--- DATA RECORDS ---

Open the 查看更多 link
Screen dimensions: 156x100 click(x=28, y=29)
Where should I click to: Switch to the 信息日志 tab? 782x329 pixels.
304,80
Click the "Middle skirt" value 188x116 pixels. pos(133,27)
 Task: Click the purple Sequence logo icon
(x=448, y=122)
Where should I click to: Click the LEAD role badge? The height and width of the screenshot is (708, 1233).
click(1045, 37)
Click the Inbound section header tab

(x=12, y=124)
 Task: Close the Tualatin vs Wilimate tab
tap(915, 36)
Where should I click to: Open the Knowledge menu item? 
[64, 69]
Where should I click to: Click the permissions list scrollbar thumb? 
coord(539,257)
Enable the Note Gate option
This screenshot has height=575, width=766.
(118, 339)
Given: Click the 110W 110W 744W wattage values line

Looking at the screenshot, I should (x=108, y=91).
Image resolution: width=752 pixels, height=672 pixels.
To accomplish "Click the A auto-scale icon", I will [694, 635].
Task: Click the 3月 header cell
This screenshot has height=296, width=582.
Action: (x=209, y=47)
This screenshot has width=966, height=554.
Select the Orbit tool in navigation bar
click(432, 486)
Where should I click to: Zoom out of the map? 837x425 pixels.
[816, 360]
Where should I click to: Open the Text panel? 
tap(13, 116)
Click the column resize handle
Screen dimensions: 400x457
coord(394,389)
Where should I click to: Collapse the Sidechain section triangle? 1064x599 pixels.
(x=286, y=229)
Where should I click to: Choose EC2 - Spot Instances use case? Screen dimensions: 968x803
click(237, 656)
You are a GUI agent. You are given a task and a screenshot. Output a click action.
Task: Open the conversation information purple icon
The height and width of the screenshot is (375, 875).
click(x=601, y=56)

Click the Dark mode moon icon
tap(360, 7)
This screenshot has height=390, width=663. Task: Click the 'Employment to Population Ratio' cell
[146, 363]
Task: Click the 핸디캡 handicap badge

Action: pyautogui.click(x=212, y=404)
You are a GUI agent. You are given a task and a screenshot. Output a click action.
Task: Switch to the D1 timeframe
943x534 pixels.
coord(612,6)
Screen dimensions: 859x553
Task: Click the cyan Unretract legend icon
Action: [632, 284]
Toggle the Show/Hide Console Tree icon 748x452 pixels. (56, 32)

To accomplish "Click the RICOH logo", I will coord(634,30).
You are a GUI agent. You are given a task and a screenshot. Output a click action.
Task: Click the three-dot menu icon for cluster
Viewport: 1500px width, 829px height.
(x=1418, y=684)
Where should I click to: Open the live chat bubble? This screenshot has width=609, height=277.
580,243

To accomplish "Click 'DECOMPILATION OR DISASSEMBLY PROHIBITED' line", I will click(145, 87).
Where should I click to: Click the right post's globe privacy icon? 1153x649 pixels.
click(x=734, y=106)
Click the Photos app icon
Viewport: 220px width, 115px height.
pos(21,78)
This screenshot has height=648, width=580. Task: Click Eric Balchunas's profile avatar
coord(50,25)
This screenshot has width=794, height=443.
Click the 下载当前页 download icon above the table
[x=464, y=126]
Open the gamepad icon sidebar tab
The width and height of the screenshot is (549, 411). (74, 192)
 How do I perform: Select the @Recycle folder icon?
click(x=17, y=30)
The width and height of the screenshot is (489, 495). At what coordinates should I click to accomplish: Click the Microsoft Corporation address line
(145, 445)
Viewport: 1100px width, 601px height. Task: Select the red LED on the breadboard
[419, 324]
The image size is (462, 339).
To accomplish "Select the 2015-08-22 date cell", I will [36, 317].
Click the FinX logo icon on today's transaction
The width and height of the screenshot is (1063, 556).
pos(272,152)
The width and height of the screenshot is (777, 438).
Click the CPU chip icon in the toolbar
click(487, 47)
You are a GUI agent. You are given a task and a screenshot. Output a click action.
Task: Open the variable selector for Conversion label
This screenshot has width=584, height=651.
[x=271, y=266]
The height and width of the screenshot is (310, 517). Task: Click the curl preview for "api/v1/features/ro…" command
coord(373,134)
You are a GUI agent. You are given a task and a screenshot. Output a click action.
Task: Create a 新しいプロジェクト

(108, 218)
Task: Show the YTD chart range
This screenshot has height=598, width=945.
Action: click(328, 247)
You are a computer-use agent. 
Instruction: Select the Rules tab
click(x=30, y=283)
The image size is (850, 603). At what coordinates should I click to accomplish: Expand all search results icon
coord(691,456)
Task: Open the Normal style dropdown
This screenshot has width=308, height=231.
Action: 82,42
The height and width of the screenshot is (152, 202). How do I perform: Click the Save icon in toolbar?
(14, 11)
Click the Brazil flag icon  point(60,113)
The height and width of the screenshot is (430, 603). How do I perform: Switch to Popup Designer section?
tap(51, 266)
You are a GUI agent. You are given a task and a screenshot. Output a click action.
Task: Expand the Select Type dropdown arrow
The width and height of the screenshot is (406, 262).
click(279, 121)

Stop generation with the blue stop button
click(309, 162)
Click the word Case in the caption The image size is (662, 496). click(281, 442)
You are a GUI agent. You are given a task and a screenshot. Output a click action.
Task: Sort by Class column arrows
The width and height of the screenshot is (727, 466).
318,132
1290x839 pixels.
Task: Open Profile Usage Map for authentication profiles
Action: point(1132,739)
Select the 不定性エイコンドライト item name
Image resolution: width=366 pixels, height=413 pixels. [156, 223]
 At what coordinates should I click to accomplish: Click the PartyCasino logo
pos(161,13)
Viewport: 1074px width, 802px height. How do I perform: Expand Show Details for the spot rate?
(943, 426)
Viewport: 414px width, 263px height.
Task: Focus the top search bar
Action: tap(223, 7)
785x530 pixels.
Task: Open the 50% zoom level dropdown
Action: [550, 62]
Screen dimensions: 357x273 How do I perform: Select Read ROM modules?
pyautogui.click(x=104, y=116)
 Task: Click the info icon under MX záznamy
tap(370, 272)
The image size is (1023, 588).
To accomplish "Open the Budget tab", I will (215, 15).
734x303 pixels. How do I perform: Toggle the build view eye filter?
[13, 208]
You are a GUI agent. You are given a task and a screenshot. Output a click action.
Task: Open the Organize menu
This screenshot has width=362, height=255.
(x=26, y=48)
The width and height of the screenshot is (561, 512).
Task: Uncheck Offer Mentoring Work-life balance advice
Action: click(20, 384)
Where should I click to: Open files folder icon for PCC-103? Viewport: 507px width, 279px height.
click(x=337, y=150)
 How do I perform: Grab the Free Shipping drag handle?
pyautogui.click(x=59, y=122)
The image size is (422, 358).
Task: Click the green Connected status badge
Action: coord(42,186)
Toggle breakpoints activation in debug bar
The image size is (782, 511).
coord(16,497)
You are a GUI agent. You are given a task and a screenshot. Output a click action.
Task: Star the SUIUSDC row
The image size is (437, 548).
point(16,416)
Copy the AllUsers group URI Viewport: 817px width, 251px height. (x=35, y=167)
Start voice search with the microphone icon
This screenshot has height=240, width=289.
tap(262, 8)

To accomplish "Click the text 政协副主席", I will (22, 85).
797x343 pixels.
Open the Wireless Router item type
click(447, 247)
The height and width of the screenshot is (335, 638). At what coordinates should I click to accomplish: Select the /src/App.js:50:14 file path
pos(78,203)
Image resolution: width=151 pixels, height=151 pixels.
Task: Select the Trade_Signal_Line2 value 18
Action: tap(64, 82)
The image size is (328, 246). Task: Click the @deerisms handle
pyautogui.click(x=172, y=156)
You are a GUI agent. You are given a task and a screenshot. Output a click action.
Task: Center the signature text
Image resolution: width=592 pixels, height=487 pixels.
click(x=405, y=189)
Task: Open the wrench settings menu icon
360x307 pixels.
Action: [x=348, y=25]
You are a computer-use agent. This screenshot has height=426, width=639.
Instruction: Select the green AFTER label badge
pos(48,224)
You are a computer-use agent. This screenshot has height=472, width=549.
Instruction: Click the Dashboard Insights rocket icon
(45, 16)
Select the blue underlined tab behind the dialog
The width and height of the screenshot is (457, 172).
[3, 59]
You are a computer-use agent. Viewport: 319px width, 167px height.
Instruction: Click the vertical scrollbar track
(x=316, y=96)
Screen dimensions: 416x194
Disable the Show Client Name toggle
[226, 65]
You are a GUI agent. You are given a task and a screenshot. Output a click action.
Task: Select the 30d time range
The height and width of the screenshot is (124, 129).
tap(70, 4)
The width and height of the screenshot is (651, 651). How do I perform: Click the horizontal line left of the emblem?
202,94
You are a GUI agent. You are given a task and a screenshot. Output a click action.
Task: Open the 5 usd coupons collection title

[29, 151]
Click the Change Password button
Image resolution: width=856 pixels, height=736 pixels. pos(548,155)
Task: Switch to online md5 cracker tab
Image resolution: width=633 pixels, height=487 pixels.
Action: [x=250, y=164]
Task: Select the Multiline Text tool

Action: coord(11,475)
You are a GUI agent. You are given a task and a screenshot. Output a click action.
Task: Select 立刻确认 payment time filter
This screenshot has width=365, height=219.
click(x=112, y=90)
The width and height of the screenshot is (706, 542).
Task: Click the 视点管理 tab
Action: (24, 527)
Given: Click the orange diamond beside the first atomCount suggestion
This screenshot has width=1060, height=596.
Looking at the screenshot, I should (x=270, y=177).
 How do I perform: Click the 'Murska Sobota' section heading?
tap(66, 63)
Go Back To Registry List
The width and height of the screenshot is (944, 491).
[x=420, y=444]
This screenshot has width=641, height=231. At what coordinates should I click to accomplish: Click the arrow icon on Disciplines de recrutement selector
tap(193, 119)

---

**YOUR OBJECTIVE**
Note each line above that contains "computer" and copy it out.

**TASK SOLUTION**
You are a computer-use agent. 
You are a computer-use agent. This screenshot has height=426, width=639.
You are a computer-use agent. This screenshot has height=472, width=549.
You are a computer-use agent. Viewport: 319px width, 167px height.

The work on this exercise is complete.